9 Wie zegt dat hij in het licht is en zijn broeder haat, die is tot nog toe in de duisternis. 10 Wie zijn broeder liefheeft, blijft in het licht, en er is in hem niets dat anderen doet struikelen. 11 Maar wie zijn broeder haat, is in de duisternis en wandelt in de duisternis, en weet niet waar hij heen gaat, omdat de duisternis zijn ogen verblind heeft. (1 Johannes 2:9-11)
Een ander voorbeeld van Johannes, hoe hij de grenzen van het wandelen in God zo strak trekt. Hij laat weer geen ruimte over voor eigen interpretatie. En daarom vind ik dit bijbelboek zo mooi en duidelijk. Zoals een en een, twee is, zo kunnen wij nooit in de aanwezigheid van God wandelen en onze broeder haten.
Als we dit lezen en het klopt dat er nog steeds haat is in ons leven, dan hebben twee opties. Of we blijven vasthouden aan die haat en zien het onmogelijk om in het licht te wandelen. Of we laten de haat los en verlangen er naar om onze broeder lief te hebben.
Een andere optie wil Johannes absoluut uitsluiten. De optie dat we doorgaan met de haat in ons leven en toch denken dat we in het licht wandelen. Dit is onmogelijk. In de werkelijkheid zijn we dan verblind door de duisternis en kiezen we er voor om door te gaan met de haat in ons leven.
Haat is niet van God, het is de duisternis. Het zit hem in de naam van de duivel, hij wil tweedracht zaaien.
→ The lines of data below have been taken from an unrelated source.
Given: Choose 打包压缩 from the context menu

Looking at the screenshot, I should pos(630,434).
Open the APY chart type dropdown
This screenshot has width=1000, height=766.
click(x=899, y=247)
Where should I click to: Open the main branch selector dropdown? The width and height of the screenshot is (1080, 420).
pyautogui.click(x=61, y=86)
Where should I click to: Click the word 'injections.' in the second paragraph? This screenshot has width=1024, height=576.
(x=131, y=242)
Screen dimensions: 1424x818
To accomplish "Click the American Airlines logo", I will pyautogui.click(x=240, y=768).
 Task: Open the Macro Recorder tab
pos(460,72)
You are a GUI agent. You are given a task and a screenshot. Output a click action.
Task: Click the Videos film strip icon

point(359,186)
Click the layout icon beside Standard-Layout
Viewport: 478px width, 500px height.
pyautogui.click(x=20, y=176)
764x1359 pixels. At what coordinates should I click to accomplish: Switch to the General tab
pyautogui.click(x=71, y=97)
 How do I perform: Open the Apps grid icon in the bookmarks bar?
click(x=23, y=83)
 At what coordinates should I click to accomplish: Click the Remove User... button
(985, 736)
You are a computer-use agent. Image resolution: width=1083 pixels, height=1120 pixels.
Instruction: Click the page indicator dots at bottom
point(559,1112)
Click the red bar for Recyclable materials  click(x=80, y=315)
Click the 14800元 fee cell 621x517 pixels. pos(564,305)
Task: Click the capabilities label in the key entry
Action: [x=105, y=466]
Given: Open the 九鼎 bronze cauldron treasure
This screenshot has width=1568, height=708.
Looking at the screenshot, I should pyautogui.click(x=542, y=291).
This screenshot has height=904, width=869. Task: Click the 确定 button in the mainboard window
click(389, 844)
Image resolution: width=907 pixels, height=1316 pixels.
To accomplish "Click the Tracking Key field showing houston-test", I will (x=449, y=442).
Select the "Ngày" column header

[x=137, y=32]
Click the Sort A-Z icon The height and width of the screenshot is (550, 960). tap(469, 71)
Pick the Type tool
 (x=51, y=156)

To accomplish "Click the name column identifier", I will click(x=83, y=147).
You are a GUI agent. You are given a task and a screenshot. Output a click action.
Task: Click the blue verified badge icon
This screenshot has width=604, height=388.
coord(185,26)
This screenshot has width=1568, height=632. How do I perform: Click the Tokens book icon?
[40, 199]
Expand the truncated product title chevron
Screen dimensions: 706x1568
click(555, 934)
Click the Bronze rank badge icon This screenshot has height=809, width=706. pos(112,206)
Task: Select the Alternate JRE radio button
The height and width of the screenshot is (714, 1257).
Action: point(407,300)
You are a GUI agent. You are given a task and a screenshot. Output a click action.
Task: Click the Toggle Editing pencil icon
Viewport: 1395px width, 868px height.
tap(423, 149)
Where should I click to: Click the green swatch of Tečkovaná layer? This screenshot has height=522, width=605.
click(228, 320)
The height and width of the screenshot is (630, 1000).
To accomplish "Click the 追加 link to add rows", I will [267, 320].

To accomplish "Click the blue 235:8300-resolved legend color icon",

Haat is zijn hart, is zijn verlangen.
1 (Een pelgrimslied, van David) Zie, hoe goed en hoe lieflijk is het dat broeders ook eensgezind samenwonen. 2 Het is als de kostelijke olie op het hoofd, die neerdruipt op de baard, de baard van Aäron, die neerdruipt op de zoom van zijn priesterkleed. 3 Het is als de dauw van de Hermon die neerdaalt op de bergen van Sion. Want daar gebiedt de HEERE de zegen en het leven tot in eeuwigheid. (Psalm 133)
Maar de Heere woont daar waar broeders eensgezind samenwonen. God wil Zijn stempel drukken op de plek waar Zijn liefde regeert. Dit moet onze inspanning zijn in ons leven. Niet langer moeten we haten en mensen van ons wegduwen. We moeten lief hebben en het licht van God in ons leven laten schijnen.
Heel psalm 133 heeft David gewijd aan deze gedachte. Daar waar de vrede van God regeert, daar waar Zijn liefde openbaar wordt gemaakt in ons leven, daar wil God Zijn zegen uitstorten.
Laten we onszelf niet voor de gek houden en denken dat we werkelijk in het licht van God wandelen ondanks dat er haat in ons leven is. Alleen als we er voor kiezen om lief te hebben kunnen we werkelijk met God wandelen in dit leven.